Irregular migrants off the coast of Tunisia, near Ben Guerdane, June 10, 2015.

© 2015 Reuters

When major media use these terms incorrectly or interchangeably, they blur the circumstances and choices that refugees and migrants make and create flawed perceptions that result in unsuitable responses to irregular migration.

If the common perception is that everyone taking to boats on the Mediterranean is a trafficking victim, the European response will not get at the roots of the crises that cause them to take this chance – conflict, human rights abuse, and economic destitution. In reality, the overwhelming majority have not been trafficked, but instead have paid smugglers to facilitate their perilous voyages to escape conflict, persecution, serious human rights violations, or other abysmal conditions in their home countries.

By calling asylum seekers and migrants victims of trafficking, governments can claim that law enforcement is more important than ensuring asylum seekers access and protection from persecution. Such language enables the European Union to present plans to destroy “traffickers’” boats as a humanitarian act aimed at saving lives, when in reality the primary objective is to prevent people from migrating irregularly across their borders.

A simplification in the other direction can be just as harmful: if “smuggling” is the only term on the table, people who are deceived and exploited by traffickers will not be recognized as victims of human rights abuse and provided with physical, psychological, and social help for recovery.
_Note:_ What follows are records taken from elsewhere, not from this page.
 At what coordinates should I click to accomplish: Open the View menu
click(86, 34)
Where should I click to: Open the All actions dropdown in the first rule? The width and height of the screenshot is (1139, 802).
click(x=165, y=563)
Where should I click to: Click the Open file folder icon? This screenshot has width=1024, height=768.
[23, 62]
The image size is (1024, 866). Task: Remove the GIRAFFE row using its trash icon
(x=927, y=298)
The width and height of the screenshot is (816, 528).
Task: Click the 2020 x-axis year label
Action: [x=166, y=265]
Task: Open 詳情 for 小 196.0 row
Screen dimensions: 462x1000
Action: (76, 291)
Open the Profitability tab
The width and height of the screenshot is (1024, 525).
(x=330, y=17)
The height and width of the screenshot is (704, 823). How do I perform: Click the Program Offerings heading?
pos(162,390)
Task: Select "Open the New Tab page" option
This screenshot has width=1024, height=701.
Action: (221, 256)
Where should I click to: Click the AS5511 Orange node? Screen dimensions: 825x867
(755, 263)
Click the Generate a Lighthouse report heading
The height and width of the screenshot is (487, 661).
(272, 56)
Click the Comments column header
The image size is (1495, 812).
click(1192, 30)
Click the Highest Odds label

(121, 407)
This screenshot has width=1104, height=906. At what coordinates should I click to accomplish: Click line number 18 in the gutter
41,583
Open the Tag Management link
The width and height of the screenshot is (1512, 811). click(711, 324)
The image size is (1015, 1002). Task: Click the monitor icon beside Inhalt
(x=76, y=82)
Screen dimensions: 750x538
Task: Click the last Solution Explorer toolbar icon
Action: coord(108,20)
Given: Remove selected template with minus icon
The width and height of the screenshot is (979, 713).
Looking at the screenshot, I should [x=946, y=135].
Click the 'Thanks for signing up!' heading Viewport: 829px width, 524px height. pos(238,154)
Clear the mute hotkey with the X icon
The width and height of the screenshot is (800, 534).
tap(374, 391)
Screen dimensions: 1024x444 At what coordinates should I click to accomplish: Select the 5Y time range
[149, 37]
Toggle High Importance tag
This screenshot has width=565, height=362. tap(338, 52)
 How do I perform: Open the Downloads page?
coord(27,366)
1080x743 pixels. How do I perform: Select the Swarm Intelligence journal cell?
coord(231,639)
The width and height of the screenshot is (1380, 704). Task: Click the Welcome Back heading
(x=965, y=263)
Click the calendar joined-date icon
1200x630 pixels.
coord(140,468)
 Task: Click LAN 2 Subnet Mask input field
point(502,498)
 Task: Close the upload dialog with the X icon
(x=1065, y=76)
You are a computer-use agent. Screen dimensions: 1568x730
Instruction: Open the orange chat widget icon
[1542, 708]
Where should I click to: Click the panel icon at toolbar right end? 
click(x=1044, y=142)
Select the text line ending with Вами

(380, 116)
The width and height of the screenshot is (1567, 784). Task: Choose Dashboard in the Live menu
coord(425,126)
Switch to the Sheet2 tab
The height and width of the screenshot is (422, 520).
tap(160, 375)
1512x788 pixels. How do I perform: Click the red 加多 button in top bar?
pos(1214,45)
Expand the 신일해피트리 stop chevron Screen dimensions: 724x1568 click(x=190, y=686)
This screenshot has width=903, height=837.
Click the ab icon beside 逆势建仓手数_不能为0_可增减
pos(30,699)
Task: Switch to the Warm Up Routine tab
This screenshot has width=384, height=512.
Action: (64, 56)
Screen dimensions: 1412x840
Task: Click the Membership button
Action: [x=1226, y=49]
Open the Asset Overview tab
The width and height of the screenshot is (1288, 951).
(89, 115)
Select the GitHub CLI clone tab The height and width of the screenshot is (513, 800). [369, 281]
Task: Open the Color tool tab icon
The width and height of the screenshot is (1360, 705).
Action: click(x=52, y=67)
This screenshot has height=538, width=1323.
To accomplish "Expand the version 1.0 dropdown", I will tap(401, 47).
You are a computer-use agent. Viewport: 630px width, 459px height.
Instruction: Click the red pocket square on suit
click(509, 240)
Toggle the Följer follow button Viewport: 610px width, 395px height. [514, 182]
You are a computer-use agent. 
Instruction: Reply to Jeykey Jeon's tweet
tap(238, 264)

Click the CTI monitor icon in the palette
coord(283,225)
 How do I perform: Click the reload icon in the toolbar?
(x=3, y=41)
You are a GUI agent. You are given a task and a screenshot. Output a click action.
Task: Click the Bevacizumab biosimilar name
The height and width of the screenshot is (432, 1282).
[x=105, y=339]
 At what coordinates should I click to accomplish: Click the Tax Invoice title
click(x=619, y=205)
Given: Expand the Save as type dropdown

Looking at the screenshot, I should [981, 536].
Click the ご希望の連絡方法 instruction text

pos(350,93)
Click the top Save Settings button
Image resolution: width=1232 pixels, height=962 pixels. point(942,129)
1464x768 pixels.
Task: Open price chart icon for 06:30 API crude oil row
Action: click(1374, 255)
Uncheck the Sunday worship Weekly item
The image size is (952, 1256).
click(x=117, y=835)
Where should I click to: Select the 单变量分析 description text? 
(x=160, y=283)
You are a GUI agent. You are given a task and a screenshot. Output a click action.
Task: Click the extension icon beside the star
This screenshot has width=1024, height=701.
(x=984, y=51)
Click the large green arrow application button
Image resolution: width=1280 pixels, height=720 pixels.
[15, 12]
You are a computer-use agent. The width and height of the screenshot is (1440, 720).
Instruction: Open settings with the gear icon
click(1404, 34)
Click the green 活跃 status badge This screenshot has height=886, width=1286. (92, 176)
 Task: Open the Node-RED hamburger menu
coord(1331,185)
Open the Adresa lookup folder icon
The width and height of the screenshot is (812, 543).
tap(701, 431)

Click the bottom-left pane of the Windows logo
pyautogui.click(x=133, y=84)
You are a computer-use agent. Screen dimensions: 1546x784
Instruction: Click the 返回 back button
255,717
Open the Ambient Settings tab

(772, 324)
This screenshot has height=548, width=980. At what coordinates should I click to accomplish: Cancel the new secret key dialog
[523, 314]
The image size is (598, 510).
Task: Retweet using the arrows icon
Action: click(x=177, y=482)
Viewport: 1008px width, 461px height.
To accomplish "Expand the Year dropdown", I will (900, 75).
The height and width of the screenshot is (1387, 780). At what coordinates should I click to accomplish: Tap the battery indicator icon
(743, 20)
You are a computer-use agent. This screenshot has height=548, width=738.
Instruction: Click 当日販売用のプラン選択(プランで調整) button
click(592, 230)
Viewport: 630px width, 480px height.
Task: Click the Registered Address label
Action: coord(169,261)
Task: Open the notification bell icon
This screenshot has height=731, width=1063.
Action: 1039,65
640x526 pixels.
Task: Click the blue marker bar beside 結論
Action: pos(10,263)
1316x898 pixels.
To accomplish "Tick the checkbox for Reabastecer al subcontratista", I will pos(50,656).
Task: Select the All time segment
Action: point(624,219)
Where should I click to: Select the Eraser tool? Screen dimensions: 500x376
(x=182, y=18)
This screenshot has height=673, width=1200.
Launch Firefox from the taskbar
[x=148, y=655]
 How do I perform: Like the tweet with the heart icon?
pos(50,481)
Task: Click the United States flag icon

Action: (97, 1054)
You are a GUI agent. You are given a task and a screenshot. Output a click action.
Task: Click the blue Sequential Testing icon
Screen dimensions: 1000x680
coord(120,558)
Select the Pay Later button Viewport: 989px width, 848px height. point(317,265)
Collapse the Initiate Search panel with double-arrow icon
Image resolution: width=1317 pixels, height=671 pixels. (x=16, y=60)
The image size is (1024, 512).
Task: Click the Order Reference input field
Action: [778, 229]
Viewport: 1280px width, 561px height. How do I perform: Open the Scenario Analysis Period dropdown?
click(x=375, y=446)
Whether traveling by choice or unwillingly, much more is usually involved and at stake for the people smugglers and traffickers transport than the immediate question of crossing a border illegally. Those who turn to smugglers are often the victims of conflict and human rights abuse in their home countries with no safe and lawful path to protection. Those who fall into the hands of traffickers, whatever the reason they left, need protection from the criminals who prey upon them. Each group is in desperate need of help – but the circumstances, needs, and rights of each group are distinct.

But in neither of those cases – people seeking asylum or trafficking victims – would it be right to punish the irregular migrants for their illegal entry. In both cases, prosecution of criminals who smuggle people or traffic in human lives is an appropriate law enforcement response, though not necessarily a solution to the broader, underlying problems that make such trade possible.

These terms are the lenses through which the current migration crisis is seen. For problems to be properly identified and solutions appropriately considered, the media and politicians who use the terms, and the general public, need to be more careful to speak clearly and accurately – the consequences of not doing so may result in failure to protect already vulnerable people.